*Collected data:*
──────────────────────────────

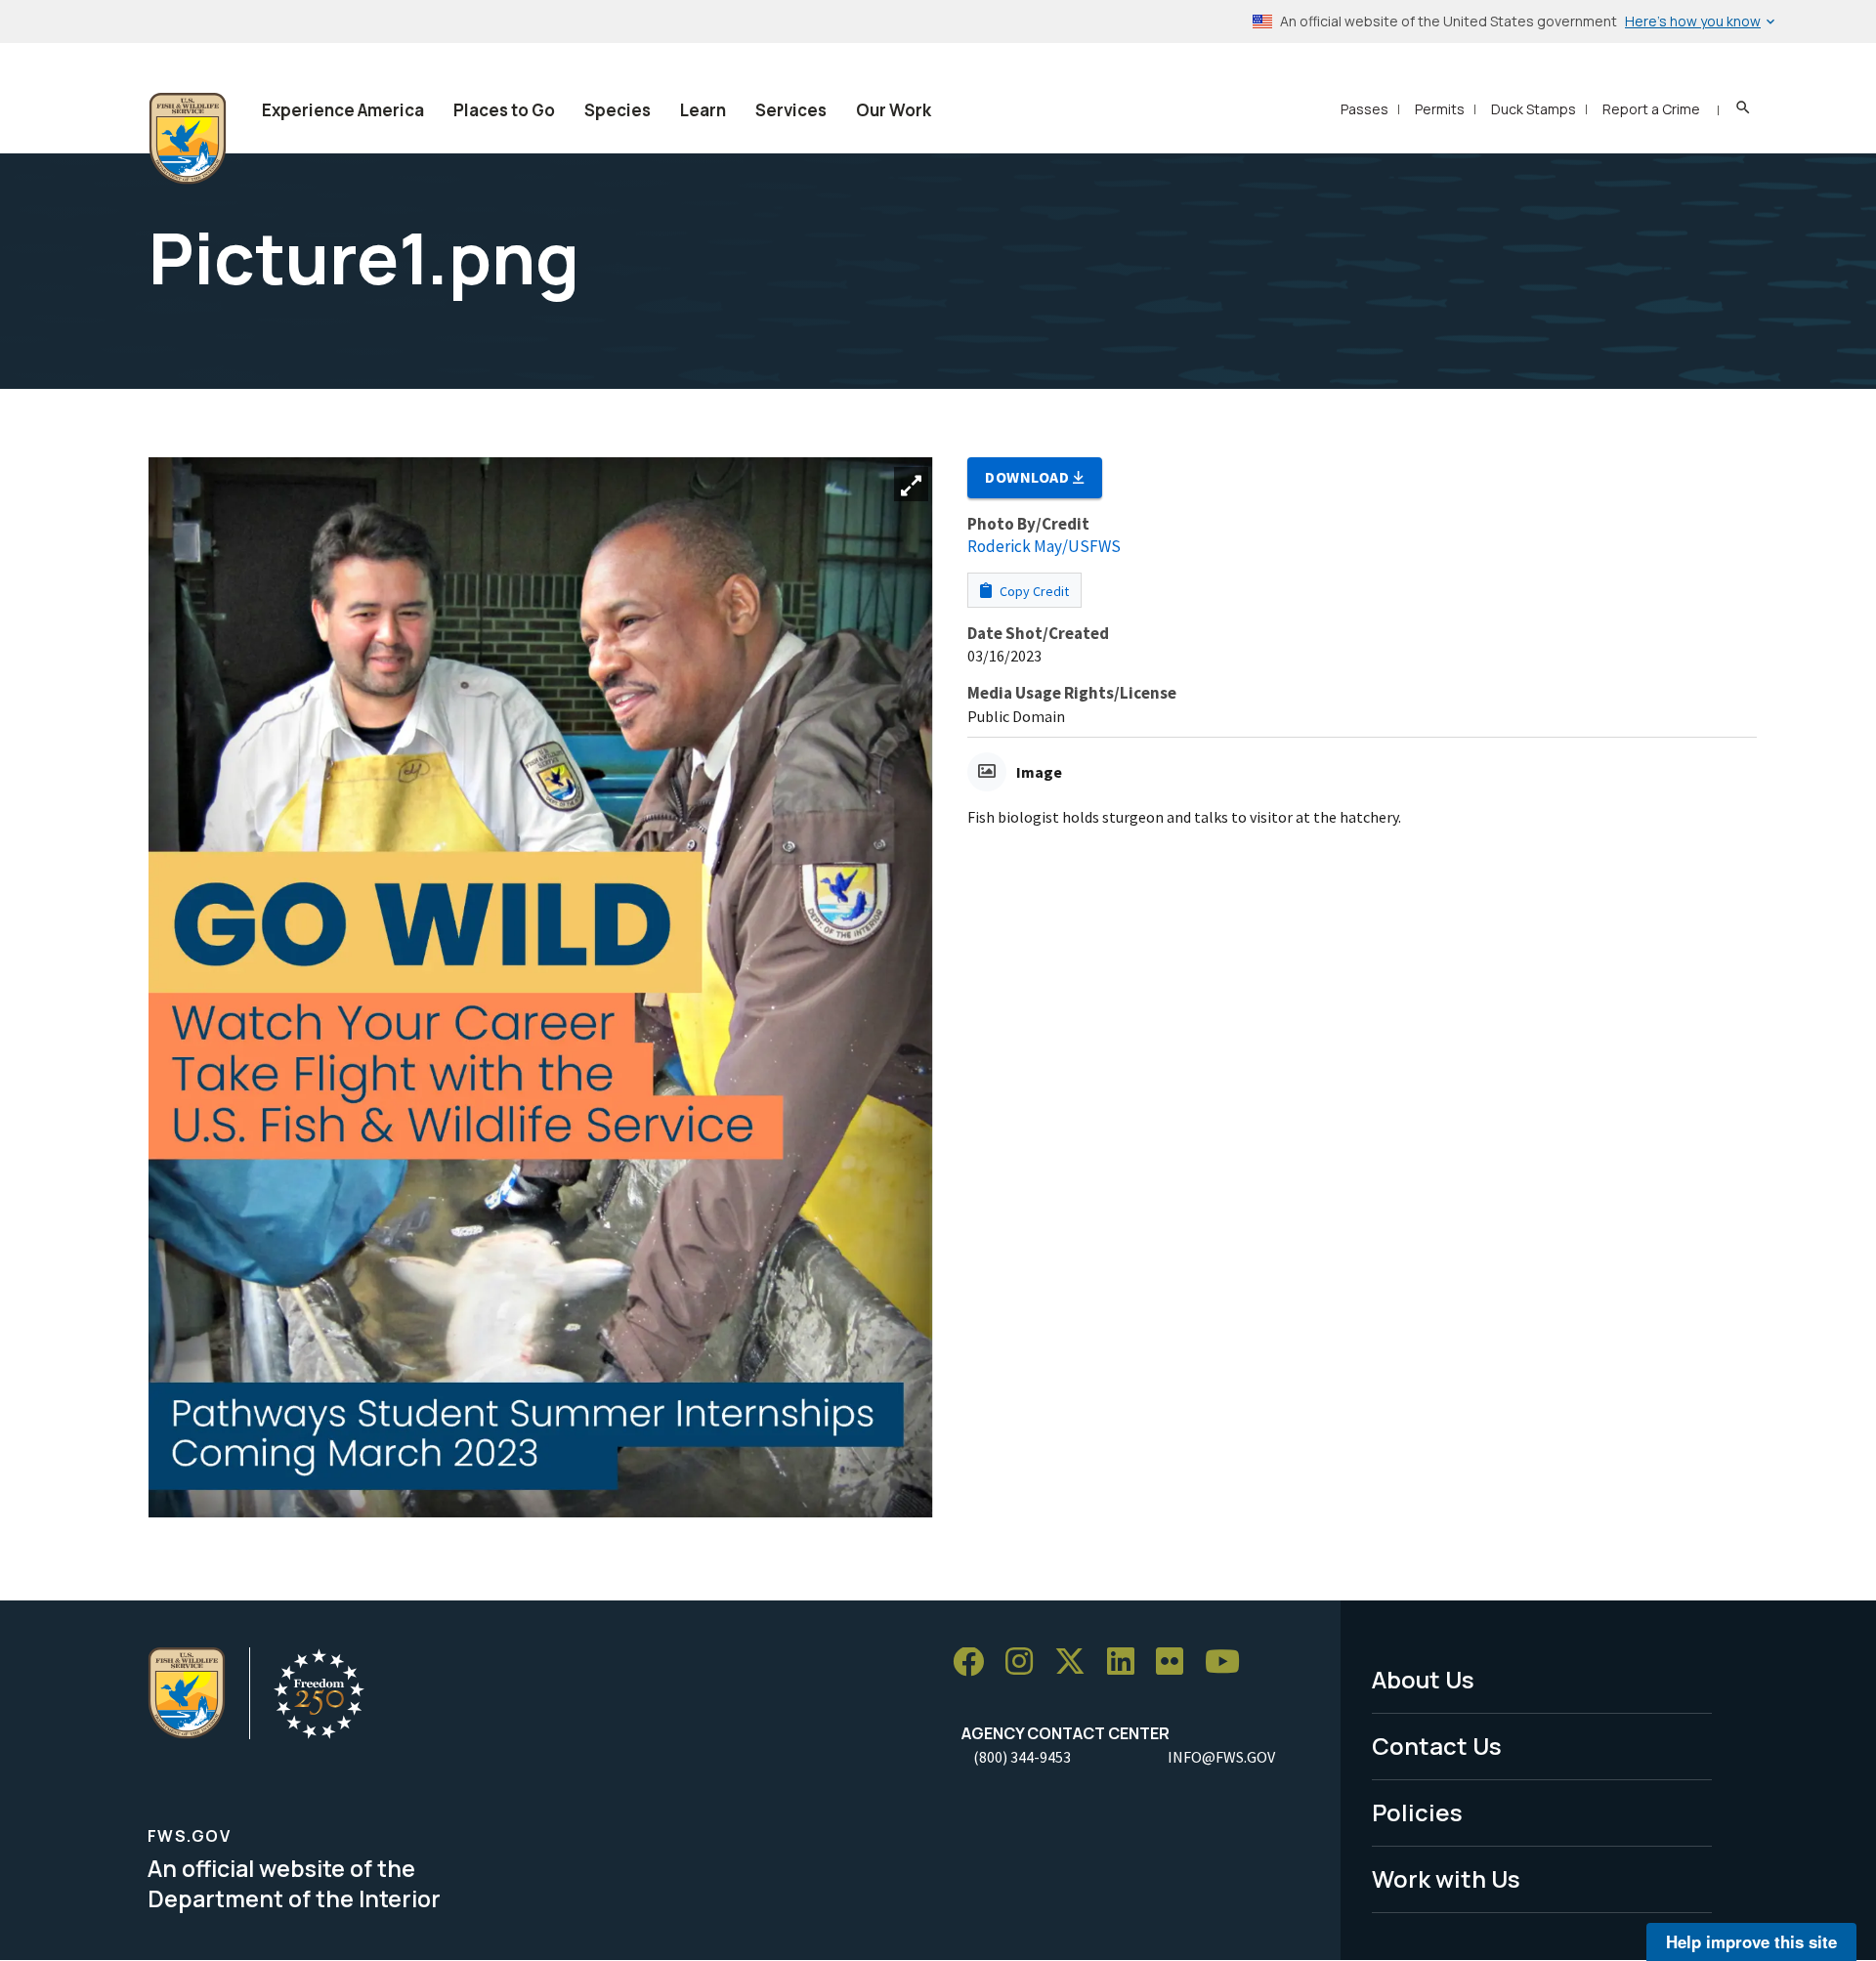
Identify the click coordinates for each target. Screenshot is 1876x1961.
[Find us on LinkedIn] (1127, 1662)
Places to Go (504, 110)
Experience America (343, 110)
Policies (1417, 1812)
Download (1029, 477)
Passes (1364, 109)
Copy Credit (1033, 591)
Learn (703, 110)
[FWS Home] (188, 139)
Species (617, 110)
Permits (1440, 109)
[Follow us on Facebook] (975, 1662)
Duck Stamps (1533, 109)
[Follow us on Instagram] (1025, 1662)
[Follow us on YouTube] (1229, 1662)
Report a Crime (1651, 109)
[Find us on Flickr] (1176, 1662)
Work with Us (1446, 1878)
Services (791, 110)
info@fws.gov (1221, 1757)
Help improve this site (1751, 1941)
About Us (1423, 1679)
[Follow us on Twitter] (1076, 1662)
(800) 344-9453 (1022, 1757)
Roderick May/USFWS (1044, 546)
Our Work (893, 110)
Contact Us (1437, 1745)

──────────────────────────────

*AIM OF THE EXERCISE:*
No line before the one with "[Find us on LinkedIn] (1127, 1662)" belongs in the answer; copy that line and the rest of the records exactly.

*SOLUTION:*
[Find us on LinkedIn] (1127, 1662)
Places to Go (504, 110)
Experience America (343, 110)
Policies (1417, 1812)
Download (1029, 477)
Passes (1364, 109)
Copy Credit (1033, 591)
Learn (703, 110)
[FWS Home] (188, 139)
Species (617, 110)
Permits (1440, 109)
[Follow us on Facebook] (975, 1662)
Duck Stamps (1533, 109)
[Follow us on Instagram] (1025, 1662)
[Follow us on YouTube] (1229, 1662)
Report a Crime (1651, 109)
[Find us on Flickr] (1176, 1662)
Work with Us (1446, 1878)
Services (791, 110)
info@fws.gov (1221, 1757)
Help improve this site (1751, 1941)
About Us (1423, 1679)
[Follow us on Twitter] (1076, 1662)
(800) 344-9453 (1022, 1757)
Roderick May/USFWS (1044, 546)
Our Work (893, 110)
Contact Us (1437, 1745)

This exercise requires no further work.